Things I don’t want to know;
Things I must know. 

His aim was true, precise, heartless.  I am gun-shy now; gun-terrified and flinching.  I didn’t dodge a bullet, but I will survive this one. I’m done being his victim.

Today’s Recipe:

This isn’t your kid’s rocky road.  I developed this pie because I wasn’t sure what to do with the remainder of my oh-so-tasty, soft and fluffy homemade marshmallows.  I highly suggest making your own marshmallows for this recipe, if you have the time. The chocolate mousse isn’t overly sweet and, if you replace the 5 tablespoons of water with strong coffee, this becomes a very adult pie, indeed.


Rocky Road Pie

A chocolate-almond crumb crust with a rich chocolate mousse dotted with marshmallows turns rocky road into an adult dessert.


Ingredients

    CRUST
  • 40 chocolate wafer cookies
  • ¼ cup toasted sliced almonds
  • ¼ teaspoon kosher salt
  • ½ cup (one stick) unsalted butter, melted
  • CHOCOLATE MOUSSE
  • 6 oz. semisweet chocolate, chopped
  • 3 Tablespoons unsalted butter
  • 5 Tablespoons water, divided
  • ½ teaspoon vanilla
  • 3 large eggs, separated
  • ¼ cup plus 3 Tablespoons sugar, divided
  • ¼ teaspoon cream of tartar
  • ½ cup heavy whipping cream
  • 1 ½ cups mini-size marshmallows (I used homemade)
  • TOPPING
  • Mini-size marshmallows
  • Toasted sliced almonds
  • Chocolate shavings

Directions

  1. Preheat oven to 350⁰. In a food processor, pulses chocolate wafers, roasted almonds and salt into crumbs. Add butter and process until clumps form. Press crust along the bottom and up the sides of a pie plate. Bake for 10-12 minutes until set and fragrant.
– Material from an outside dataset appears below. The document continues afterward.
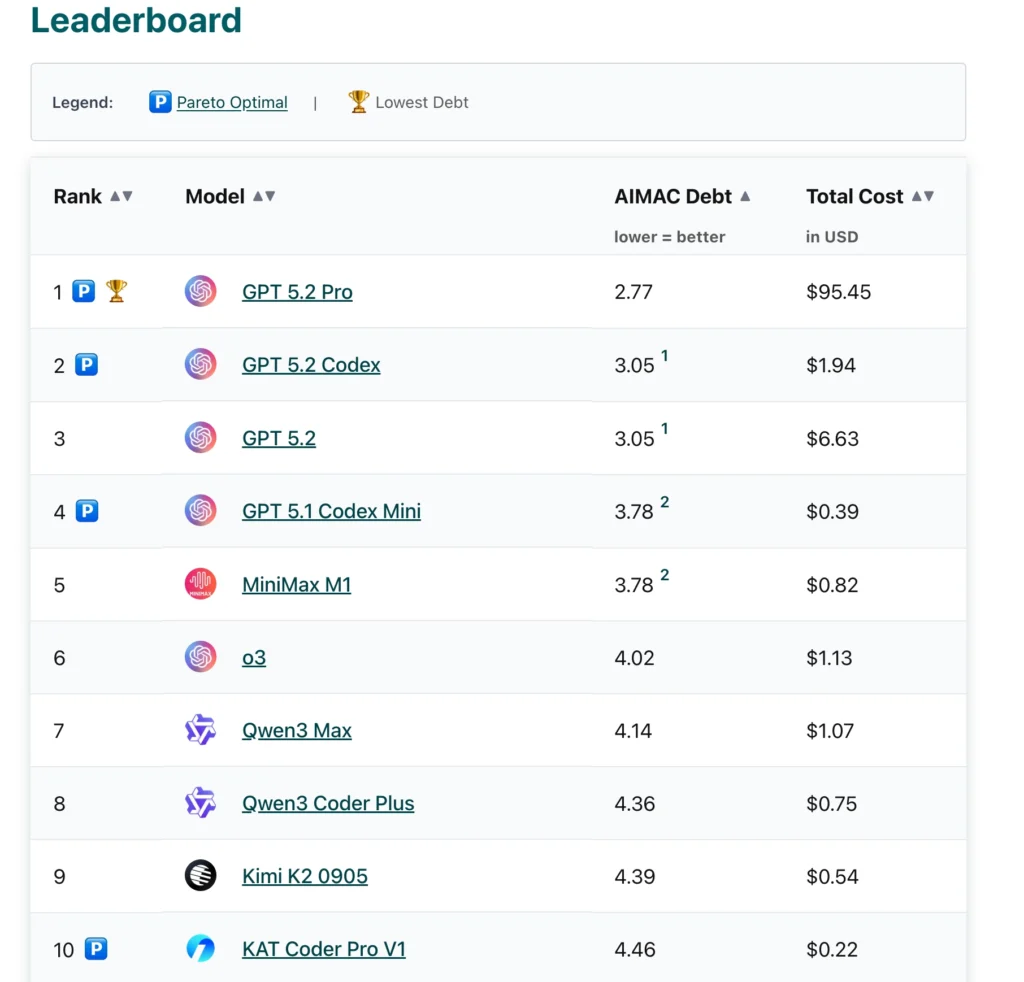This screenshot has height=982, width=1024.
Task: Select the Qwen logo next to Qwen3 Max
Action: point(201,730)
If crust puffs up, push back down with the bottom of a glass.
  2. Combine chocolate, butter and 2 Tablespoons water in a heat proof bowl and melt over a simmering pot of 1-2″ of water. Set aside.
  3. In another heat proof bowl over simmering water, combine egg yolks, remaining 3 Tablespoons water, and 3 Tablespoons sugar. Whisk constantly until thick, 7-9 minutes, remove from heat, and whisk into melted chocolate. Cool to room temperature.
  4. In the bowl of a stand mixer, whisk egg whites until foamy. Add cream of tartar and beat until soft peaks form. Gradually add sugar, one tablespoon at a time, increase speed to high and beat until stiff peaks form. Gently fold ¼ of egg whites into chocolate mixture to lighten, then gently fold in the remaining egg whites.
  5. In the bowl of the stand mixer, whip heavy whipping cream until soft peaks form. Fold whipped cream into the chocolate mixture. Add marshmallows and fill cooled pie crust with chocolate mousse. Decorate with marshmallows, toasted almonds, and chocolate shavings. Chill at least three hours before cutting.